> _Source extract_
Content starts
Application of OSMES to the identification of a missing gene in carnitine biosynthesis

Carnitine biosynthesis begins with release of N6-trimethyllysine (TML) from the breakdown of post-translationally modified proteins such as histones, calmodulin, cytochrome c, myosin, etc.38,39, and involves four enzymatic steps (Fig. 3a). Reactions 1 and 4 are catalyzed by two Fe2+-dependent dioxygenases: TML dioxygenase (TMLD) and γ-butyrobetaine dioxygenase (BBD), which are related by homology; reaction 3 is catalyzed by trimethylamino butyraldehyde dehydrogenase (TMABADH); reaction 2, the aldol cleavage of HTML to generate glycine and TMABA, is catalyzed by HTMLA. Although there is evidence that this activity requires PLP40,41, the molecular identity of HTMLA in mammals and other metazoans is unknown.

Fig. 3: HTMLA, the missing aldolase in animal carnitine biosynthesis.
figure 3

a Carnitine biosynthetic pathway in animals. HTMLA, the missing enzyme catalyzing the second step of the pathway is highlighted in yellow. b Atomic model of the energy-minimized conformation of the HTML-PLP external aldimine used for the OSMES procedure. In yellow the carbon atoms of HTML, in white the carbon atoms of PLP. Non-carbon atoms are colored according to CPK convention. Rotatable bonds are colored in green. c Expected geometry of the catalytically favorable conformation of the docked HTML-PLP substrate. The Cα-Cβ bond is considered labile when χ1 < χ2 > χ3 and d ≤ 5 Å. Source data are provided as a Source Data file.

The pathway described above is not universally present in eukaryotes. For instance, it lacks in the yeast Saccharomyces cerevisiae and the darkling beetle Tenebrio molitor, which require an external supply of carnitine for fat metabolism42,43. The distribution of the genes encoding TMLD and BBD in eukaryotes (Supplementary Fig. 5), shows that the known pathway for carnitine biosynthesis is especially present in opisthokonts (fungi and metazoa). However, absence of TMLD and/or BBD in several species, particularly in protostomes, suggests multiple pathway losses, a suitable condition for the identification of missing genes by coevolutionary analysis. This analysis, conducted with a sensitive method of gene coevolution44 in 1,952 eukaryotic genomes45 did not reveal an obvious HTMLA candidate, although the best signal among PLP-dependent enzymes was found for an orthogroup annotated as threonine aldolase (Supplementary Table 3). Interestingly, a gene belonging to this group has been previously implicated in Candida albicans as HTMLA30. A gene homologous to threonine aldolase (Tha1) is found in several mammals including mice, but not in humans46 nor in other species capable of synthesizing carnitine (Supplementary Fig. 5).
Content ends
> _Instructions_
[A] List the enzymes that the carnitine passage names as catalyzing the four steps of the pathway.
[B] Repeat part of the carnitine passage word for word. Start at the words "Carnitine biosynthesis begins" and stop after "animal carnitine biosynthesis.".

> _Stored records_
Content starts
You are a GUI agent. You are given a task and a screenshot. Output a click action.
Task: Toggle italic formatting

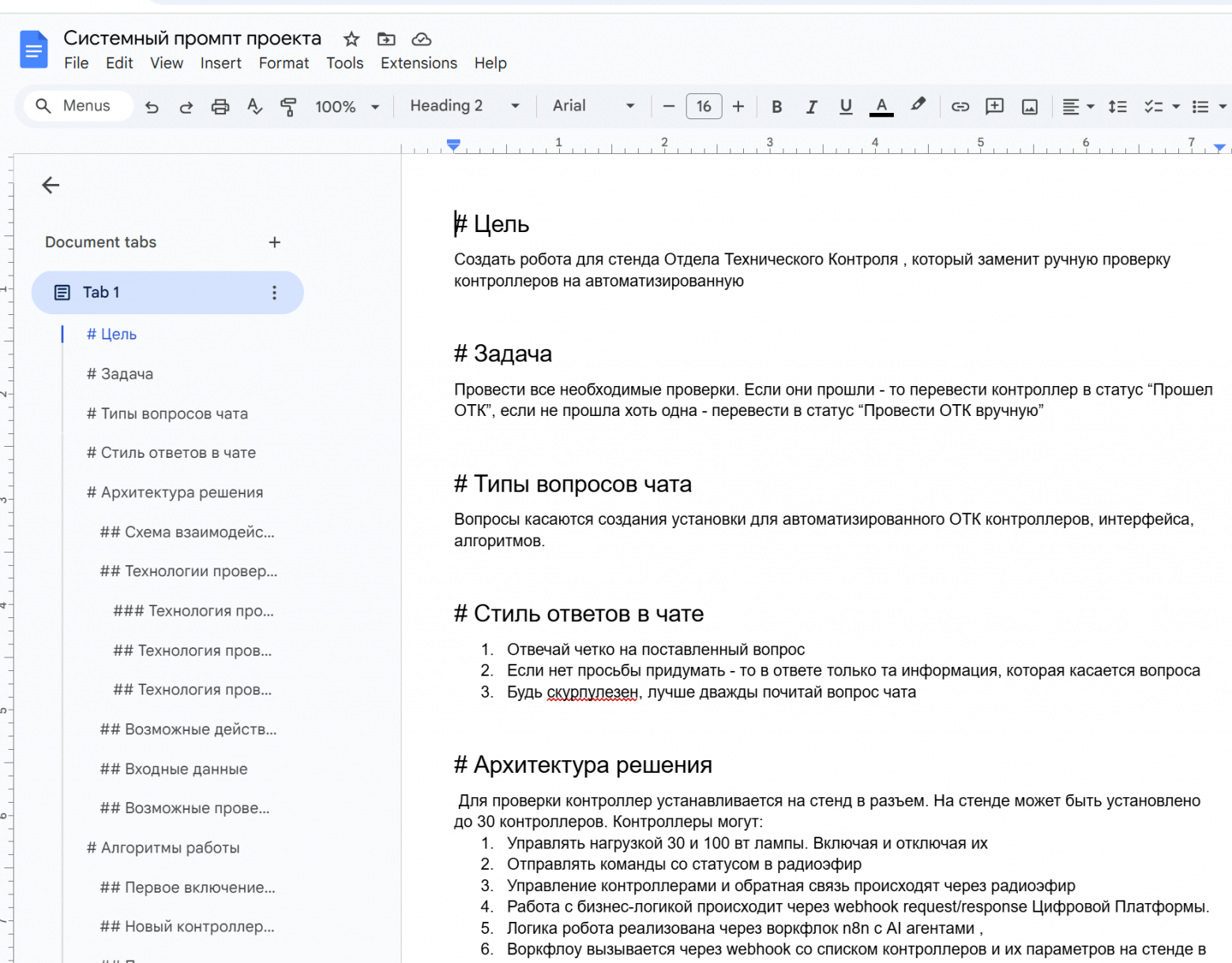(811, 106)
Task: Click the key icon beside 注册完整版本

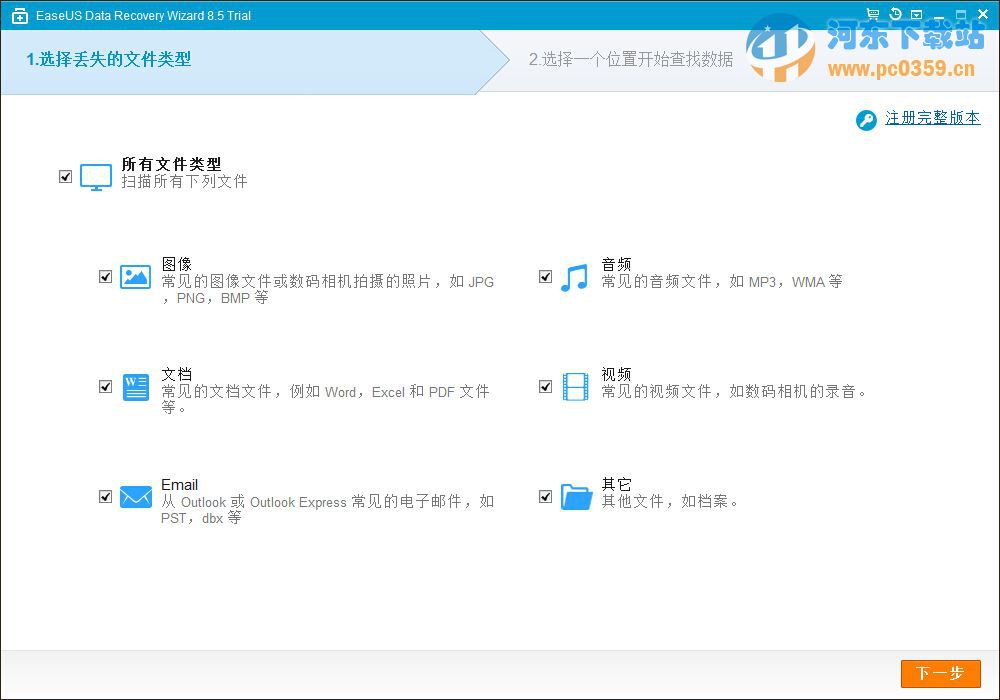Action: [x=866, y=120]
Content ends
> _Solution list_
[A] TML dioxygenase (TMLD), γ-butyrobetaine dioxygenase (BBD), trimethylamino butyraldehyde dehydrogenase (TMABADH), HTMLA

[B]
Carnitine biosynthesis begins with release of N6-trimethyllysine (TML) from the breakdown of post-translationally modified proteins such as histones, calmodulin, cytochrome c, myosin, etc.38,39, and involves four enzymatic steps (Fig. 3a). Reactions 1 and 4 are catalyzed by two Fe2+-dependent dioxygenases: TML dioxygenase (TMLD) and γ-butyrobetaine dioxygenase (BBD), which are related by homology; reaction 3 is catalyzed by trimethylamino butyraldehyde dehydrogenase (TMABADH); reaction 2, the aldol cleavage of HTML to generate glycine and TMABA, is catalyzed by HTMLA. Although there is evidence that this activity requires PLP40,41, the molecular identity of HTMLA in mammals and other metazoans is unknown.

Fig. 3: HTMLA, the missing aldolase in animal carnitine biosynthesis.